The easiest ways to create this file are:
Write your code and answers in a Jupyter notebook, then select File -> Download as -> PDF via LaTeX (.pdf).
Write your code and answers on Google Colab, then select File -> Print, and print it as a pdf.
Tasks you are required to carry out and questions you are required to answer are shown in bold below.
The assignment#
In this assignment, we will look at computing the product \(AB\) of two matrices \(A,B\in\mathbb{R}^{n\times n}\). The following snippet of code defines a function that computes the
product of two matrices. As an example, the product of two 10 by 10 matrices is printed. The final line prints matrix1 @ matrix2
- the @
symbol denotes matrix multiplication, and
Python will get Numpy to compute the product of two matrices. By looking at the output, it’s possible to check that the two results are the same.
import numpy as np
def slow_matrix_product(mat1, mat2):
"""Multiply two matrices."""
assert mat1.shape[1] == mat2.shape[0]
result = []
for c in range(mat2.shape[1]):
column = []
for r in range(mat1.shape[0]):
value = 0
for i in range(mat1.shape[1]):
value += mat1[r, i] * mat2[i, c]
column.append(value)
result.append(column)
return np.array(result).transpose()
matrix1 = np.random.rand(10, 10)
matrix2 = np.random.rand(10, 10)
print(slow_matrix_product(matrix1, matrix2))
print(matrix1 @ matrix2)
The function in this snippet isn’t very good.
Part 1: a better function#
Write your own function called faster_matrix_product
that computes the product of two matrices more efficiently than slow_matrix_product
.
Your function may use functions from Numpy (eg np.dot
) to complete part of its calculation, but your function should not use np.dot
or @
to compute
the full matrix-matrix product.
Before you look at the performance of your function, you should check that it is computing the correct results. Write a Python script using an assert
statement that checks that your function gives the same result as using @
for random 2 by 2, 3 by 3, 4 by 4, and 5 by 5 matrices.
In a text box, give two brief reasons (1-2 sentences for each) why your function is better than slow_matrix_product
. At least one of your
reasons should be related to the time you expect the two functions to take.
Next, we want to compare the speed of slow_matrix_product
and faster_matrix_product
. Write a Python script that runs the two functions for matrices of a range of sizes,
and use matplotlib
to create a plot showing the time taken for different sized matrices for both functions.
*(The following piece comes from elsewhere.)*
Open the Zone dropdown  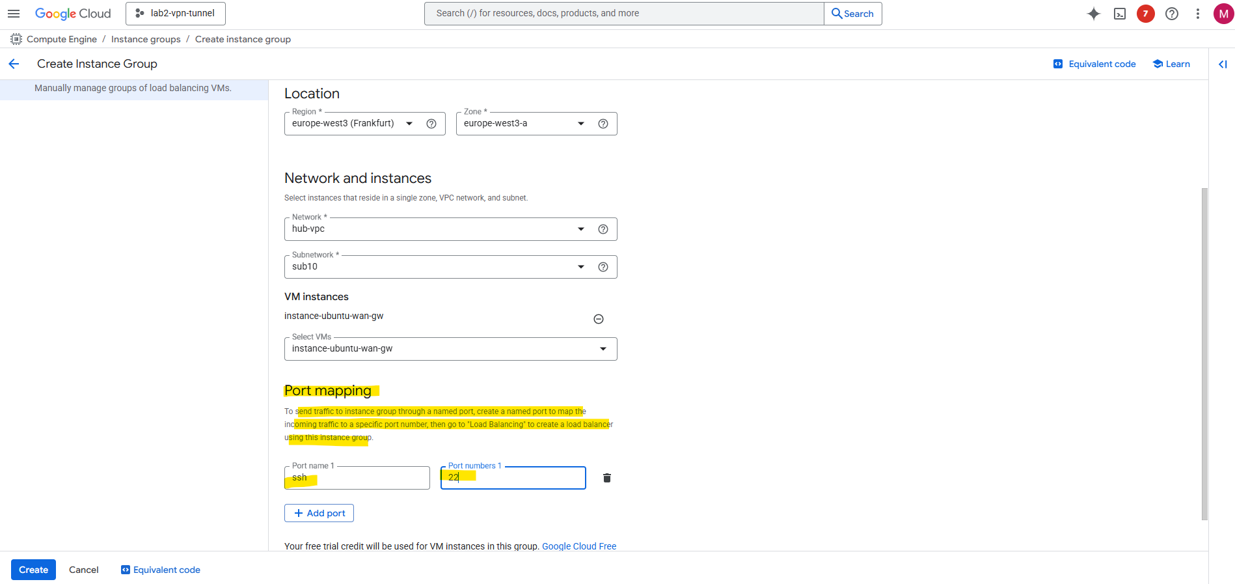pyautogui.click(x=581, y=124)
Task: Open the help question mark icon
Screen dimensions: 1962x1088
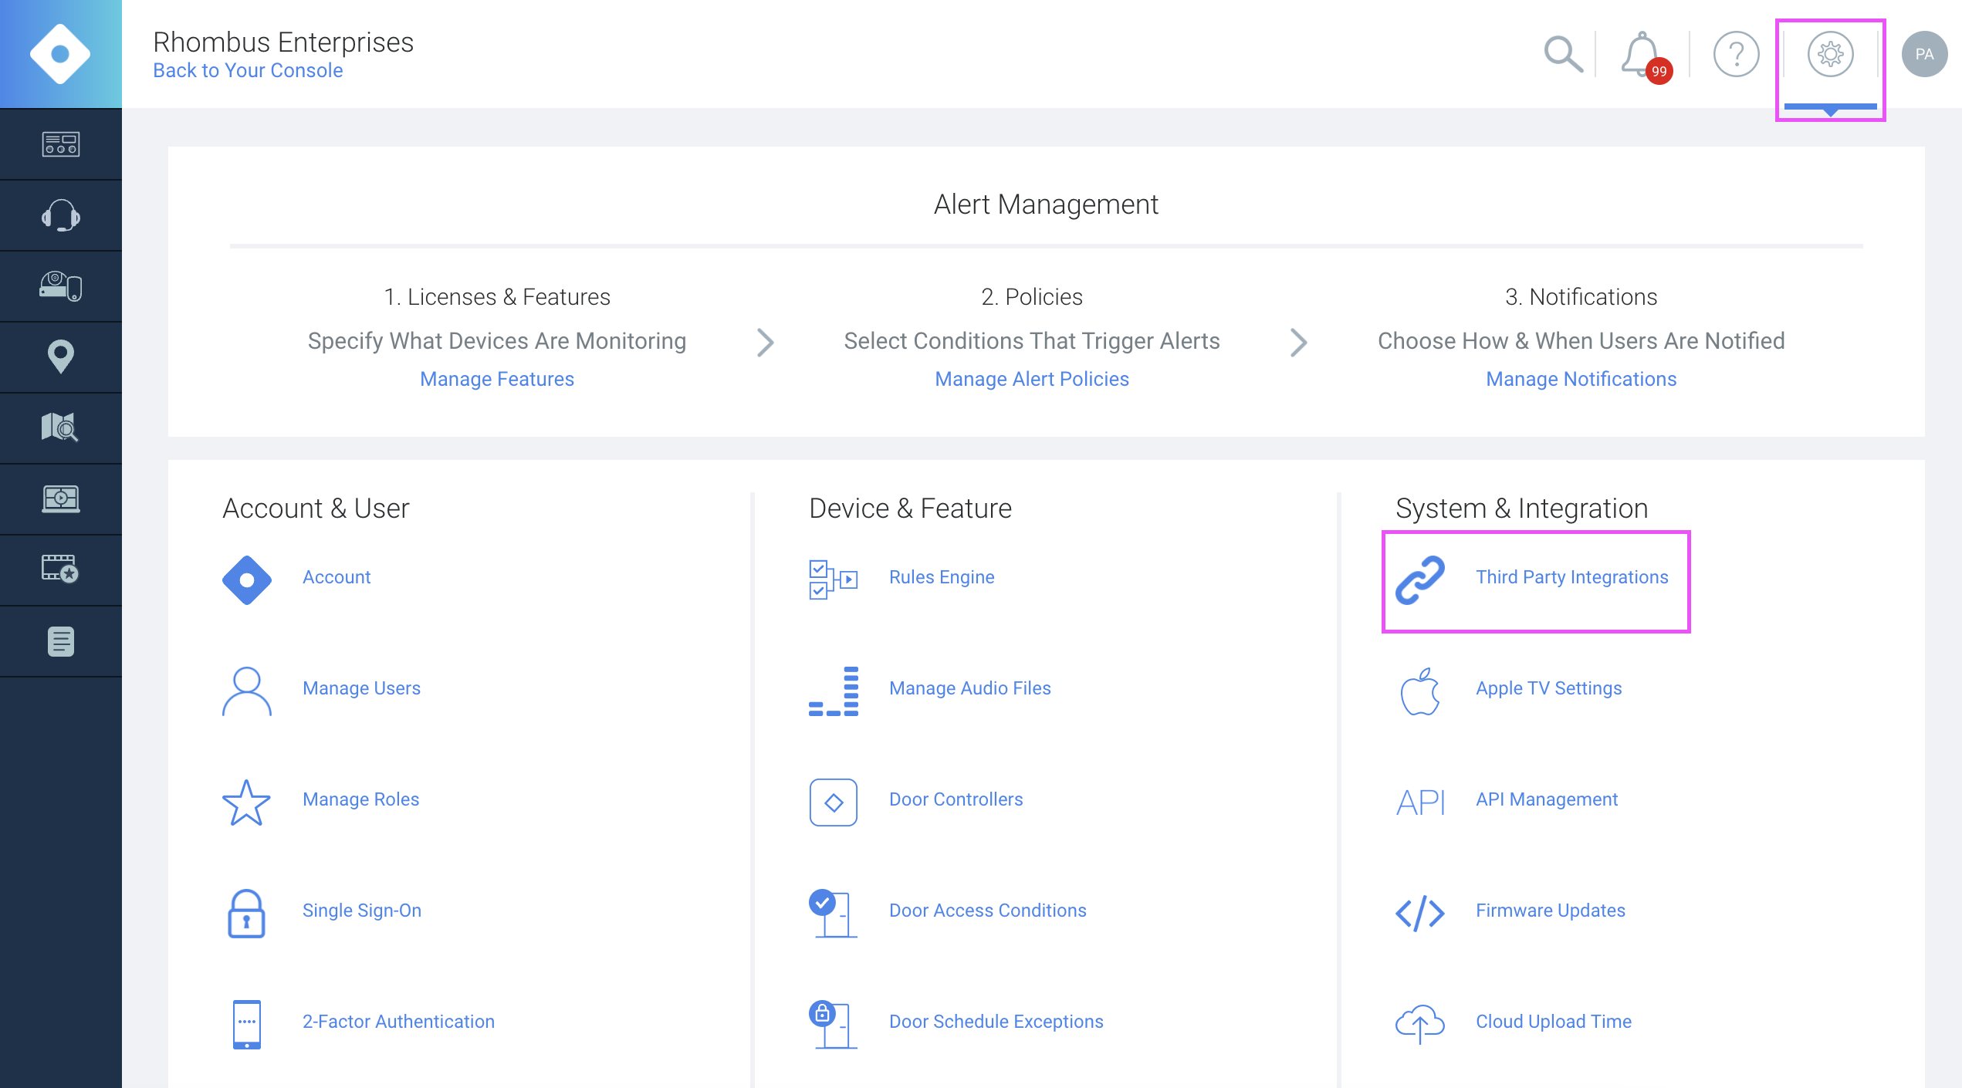Action: click(1736, 54)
You should be able to run the functions for matrices
of size up to around 1000 by 1000 (but if you’re using an older/slower computer, you may decide to decrease the maximums slightly). You do not need to run your functions for
every size between your minimum and maximum, but should choose a set of 10-15 values that will give you an informative plot.
Part 2: speeding it up with Numba#
In the second part of this assignment, you’re going to use Numba to speed up your function.
Create a copy of your function faster_matrix_product
that is just-in-time (JIT) compiled using Numba. To demonstrate the speed improvement acheived by using Numba,
make a plot (similar to that you made in the first part) that shows the times taken to multiply matrices using faster_matrix_product
, faster_matrix_product
with
Numba JIT compilation, and Numpy (@
). Numpy’s matrix-matrix multiplication is highly optimised, so you should not expect to be as fast is it.
You may be able to achieve further speed up of your function by adjusting the memory layout used. The function np.asfortanarray
will make a copy of an array that uses
Fortran-style ordering, for example:
import numpy as np
a = np.random.rand(10, 10)
fortran_a = np.asfortranarray(a)
Make a plot that compares the times taken by your JIT compiled function when the inputs have different combinations of C-style and Fortran-style ordering (ie the plot should have lines for when both inputs are C-style, when the first is C-style and the second is Fortran-style, and so on). Focusing on the fact that it is more efficient to access memory that is close to previous accesses, comment (in 1-2 sentences) on why one of these orderings appears to be fastest that the others. (Numba can do a lot of different things when compiling code, so depending on your function there may or may not be a large difference: if there is little change in speeds for your function, you can comment on which ordering you might expect to be faster and why, but conclude that Numba is doing something more advanced.)